Nancy Silvestrini junto al grupo de españoles. Foto: Gentileza.

Luego de verlo “tendido en un plató de nieve (lugar plano, normalmente situado entre fuertes pendientes), muy abajo, fuera de la línea de nuestra ruta sobre un glaciar colgante”, Jorge hizo seña a las chicas para avisarles que se desviaría y justo en ese momento “Veo a Nancy caer mientras suplica a gritos mi ayuda. No se puede frenar. En la caída de más de quinientos metros observo cómo se golpea con una roca para detenerse al lado de José, a escasos metros”. Jorge llegó y la encontró bien, con un brazo roto pero consciente y descubrió que nada podía hacer por su amigo José. Fue allí que tomó una decisión crucial, “tomar un atajo a través de unas planchas de nueve dura que nos llevarán directamente a la tienda. La agarró con fuerza, pero nada más comenzar la travesía Nancy se resbala, cae y me arrastra con ella. Comenzamos a girar en círculos sobre la nieve dura. Interno parar con los crampones y el piolet que llevo en la mano libre. Su mano se abre, intento no soltarla pero se me escurre, se me escapa. La veo mientras se precipita por el glaciar colgado. Durante la caída grita mi nombre y yo no puedo hacer nada. Al perderla, me freno mientras veo que desaparece. Desciendo con dificultad por el glaciar suplicando por encontrarla, porque se haya podido frenar. Alcanzo el precipicio en el que la garganta de hielo se desploma. Ella no está…”. 

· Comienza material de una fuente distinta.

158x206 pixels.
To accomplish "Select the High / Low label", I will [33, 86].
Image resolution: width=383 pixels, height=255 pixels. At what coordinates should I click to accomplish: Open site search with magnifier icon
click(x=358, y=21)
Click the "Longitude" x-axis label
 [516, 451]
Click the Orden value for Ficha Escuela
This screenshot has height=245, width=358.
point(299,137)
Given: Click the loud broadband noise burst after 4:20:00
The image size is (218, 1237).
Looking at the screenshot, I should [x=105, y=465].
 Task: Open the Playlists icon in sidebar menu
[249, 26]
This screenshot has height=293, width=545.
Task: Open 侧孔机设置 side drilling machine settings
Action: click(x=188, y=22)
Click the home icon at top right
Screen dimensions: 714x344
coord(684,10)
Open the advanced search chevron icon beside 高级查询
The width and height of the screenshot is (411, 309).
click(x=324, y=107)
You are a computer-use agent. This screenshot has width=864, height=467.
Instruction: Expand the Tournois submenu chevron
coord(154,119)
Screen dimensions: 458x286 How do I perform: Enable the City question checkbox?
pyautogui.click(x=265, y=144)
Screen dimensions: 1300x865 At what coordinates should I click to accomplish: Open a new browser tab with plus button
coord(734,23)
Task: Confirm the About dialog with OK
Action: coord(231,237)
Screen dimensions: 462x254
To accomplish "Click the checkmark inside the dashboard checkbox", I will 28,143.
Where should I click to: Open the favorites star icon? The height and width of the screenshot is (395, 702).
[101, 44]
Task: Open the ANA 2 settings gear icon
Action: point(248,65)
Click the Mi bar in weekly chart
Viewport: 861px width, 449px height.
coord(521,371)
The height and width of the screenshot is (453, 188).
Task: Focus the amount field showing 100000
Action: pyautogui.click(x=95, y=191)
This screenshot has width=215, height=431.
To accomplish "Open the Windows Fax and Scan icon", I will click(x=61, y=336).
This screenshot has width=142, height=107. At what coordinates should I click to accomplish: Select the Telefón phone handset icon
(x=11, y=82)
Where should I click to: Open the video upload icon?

Nancy en su último viaje, en el Himalaya. Foto: Gentileza.

El desgarrador relato de Jorge, describe muy bien la aventura en la montaña, como los planes pueden cambiar en un segundo y perder a las personas más valiosas. “Vivir sin estar. Estar sin vivir”, así se sentía Jorge según sus palabras luego del accidente y el descenso, sensaciones que lo llevaron a viajar a Mendoza para encontrarse con la familia Silvestrini. Elena comentó que en ese viaje él relató como había ocurrido todo, “se notaba que la quería mucho a mi hermana. De hecho, después rompió un récord por menor tiempo en escalar el Aconcagua y se lo dedicó a mi hermana en un video”, dijo. 

La placa en conmemoración a Nancy. Foto: Gentileza.

Nancy fue reconocida por sus pares y por su comunidad, “hay pocas montañistas mujeres” resaltó Elena, como uno de los motivos por los cuales a 20 años de la muerte de su hermana, se la inmortalizó poniendo su nombre a una calle en San Martín de Los Andes. “Que en un lugar tan bonito, la reconozcan como la primera mujer argentina que estuvo en uno de los 8.000, es muy especial. Ella tenía una frase muy bonita que decía: ‘Como si no fuera algo natural de la vida el poder hacer lo que uno siente desde el corazón’. Y así murió, haciendo lo que sentía y la hacía feliz”.